Foltin joins elite scholars, Nobel laureates at Lindau

Paul Mayne//Western News

Economic PhD student Zinaida Foltin has been invited by the Social Sciences and Humanities Research Council (SSHRC) to join a group of 360 other scholars from 66 nations as part of the sixth Lindau Meeting on Economic Sciences this August in Germany.

What would you ask a Nobel laureate? Zinaida Foltin is working on that answer right now.

The Economics PhD student is one of nine Canadians asked by the Social Sciences and Humanities Research Council (SSHRC) to join a group of 360 other young scholars from 66 nations as part of the sixth Lindau Meeting on Economic Sciences. Held this August in Germany, Lindau Meetings provide young scholars the opportunity to exchange ideas with Nobel laureates.
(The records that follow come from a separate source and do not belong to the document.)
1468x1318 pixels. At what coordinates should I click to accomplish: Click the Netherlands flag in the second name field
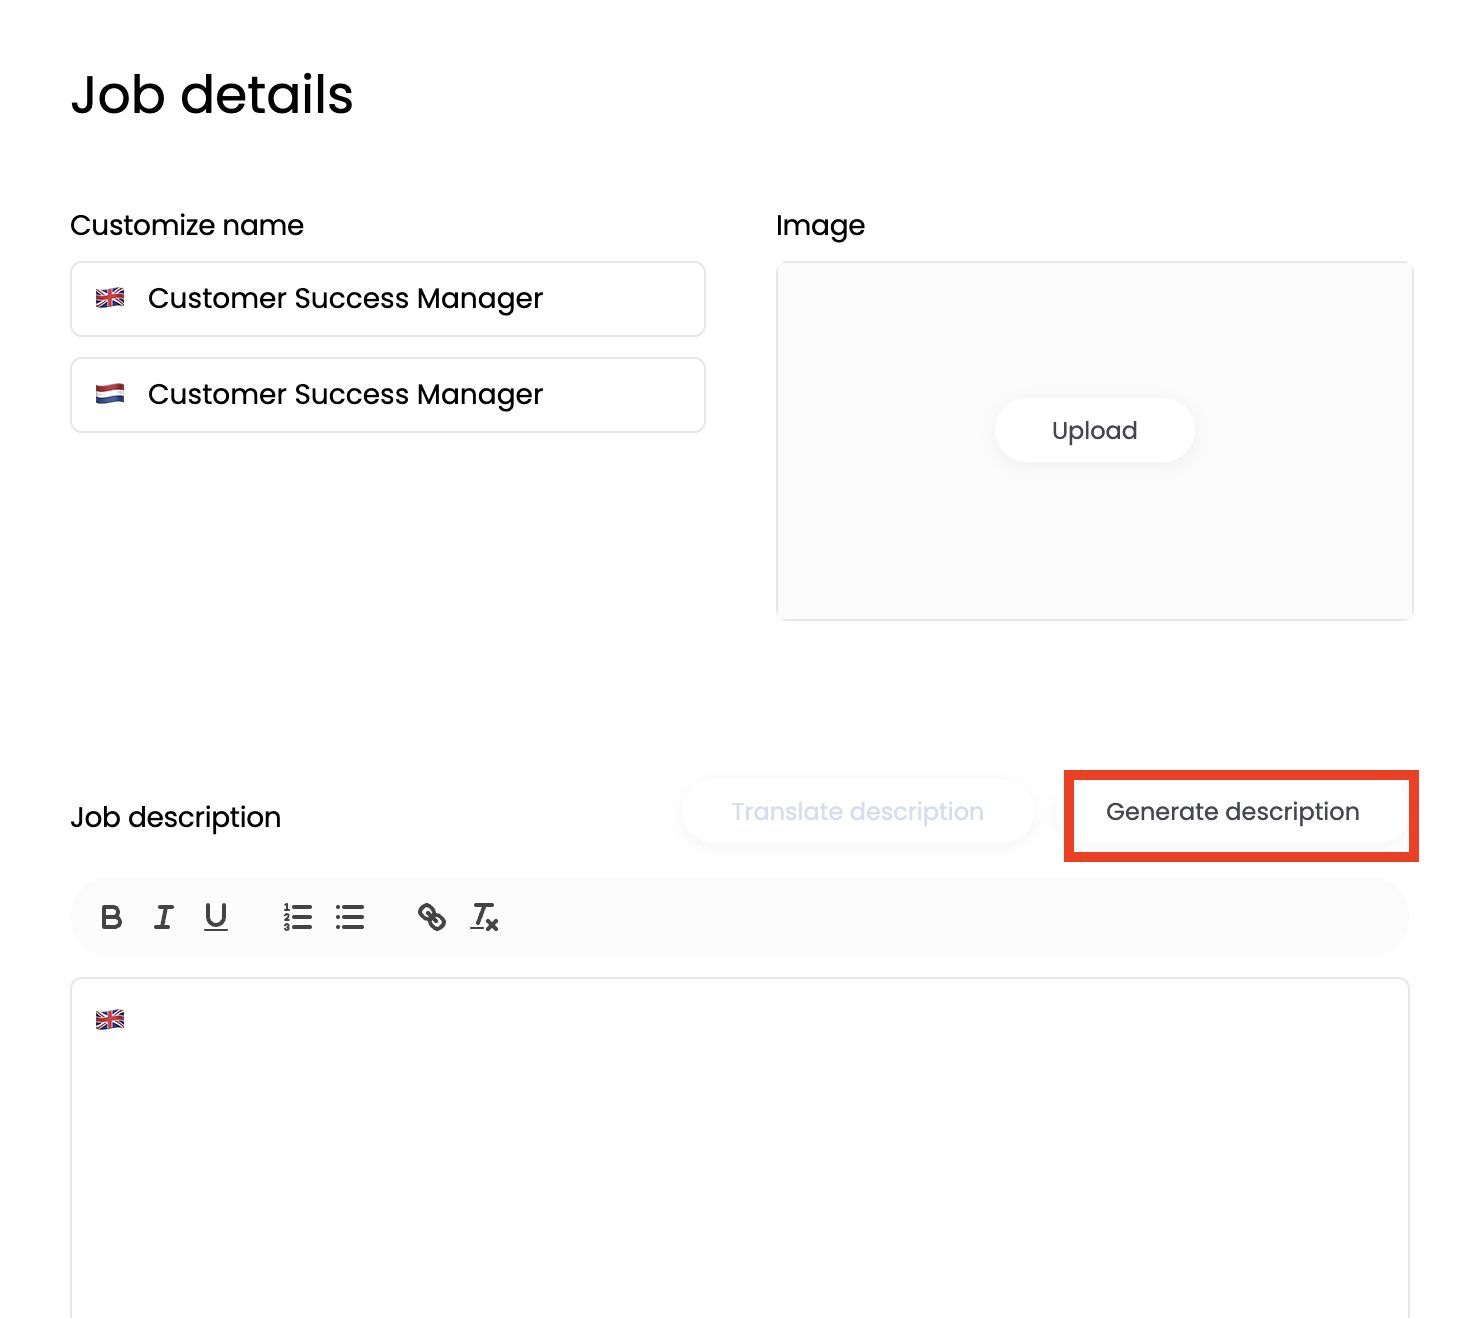(x=110, y=394)
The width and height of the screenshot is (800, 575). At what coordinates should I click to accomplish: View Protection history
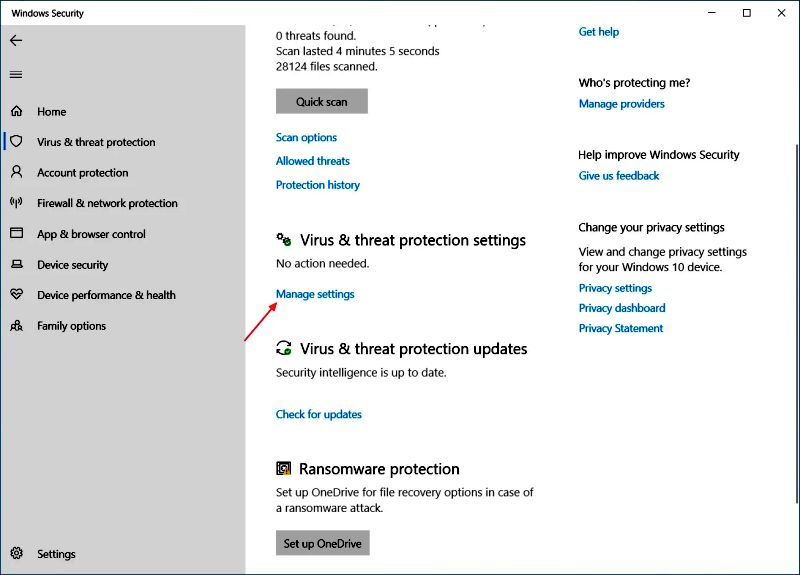(x=317, y=185)
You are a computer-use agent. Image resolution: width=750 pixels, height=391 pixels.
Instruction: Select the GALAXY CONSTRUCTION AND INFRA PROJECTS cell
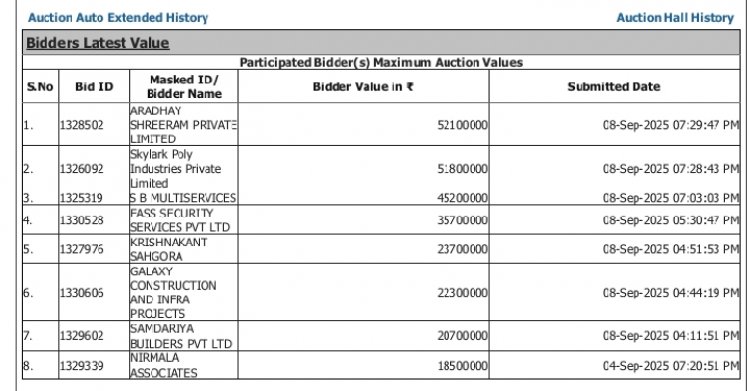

“It’s exciting to be able to chat with Nobel laureates. But, possibly more importantly, is the opportunity to meet with so many scholars from around the world,” Foltin said. “There will be so many opportunities to network, to make connections, to meet my counterparts from all over the world. Through those conversations it will be fruitful in terms of actually furthering my academic research or forging some academic relationships.”

Every three years, organizations from across the world nominate emerging economists to participate in this four-day program. Key topics at this year’s meeting will include monetary and fiscal policy, as well as the economics of inequality. Mario Draghi, President of the European Central Bank, is one of the keynote speakers.
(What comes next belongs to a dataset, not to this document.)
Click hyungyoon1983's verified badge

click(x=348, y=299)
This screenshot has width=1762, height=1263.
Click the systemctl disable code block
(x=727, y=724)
At Western, Foltin’s research explores economics in education, in particular how classmates can affect outcomes for each other – grades, employment opportunities, etc. – through working in small study groups.

She found that when a group of students from the bottom portion of the GPA work together that synergy actually benefits the students. Similar results showed when grouping top students together.

What is it about this teamwork that makes it work? Foltin hopes to find out.

“Is there a better way of putting students into groups so they all perform, on average, better?” she said. “Our current groups are OK. But is there a better way? Are students affecting each other? It seems they are. If so, there has to be a better way to go about it.”

SSHRC selected Foltin based on her academic and research achievements, motivation and dedication. She will have travel, as well as part of her participation costs covered by SSHRC.

“We’re honoured to have these talented, SSHRC-funded doctoral students take part in an amazing training opportunity at this prestigious event,” said Ted Hewitt, SSHRC President. “Participation by promising scholars in these types of international opportunities contributes greatly to sustaining and enhancing Canada’s position as a global leader in humanities and social sciences research.”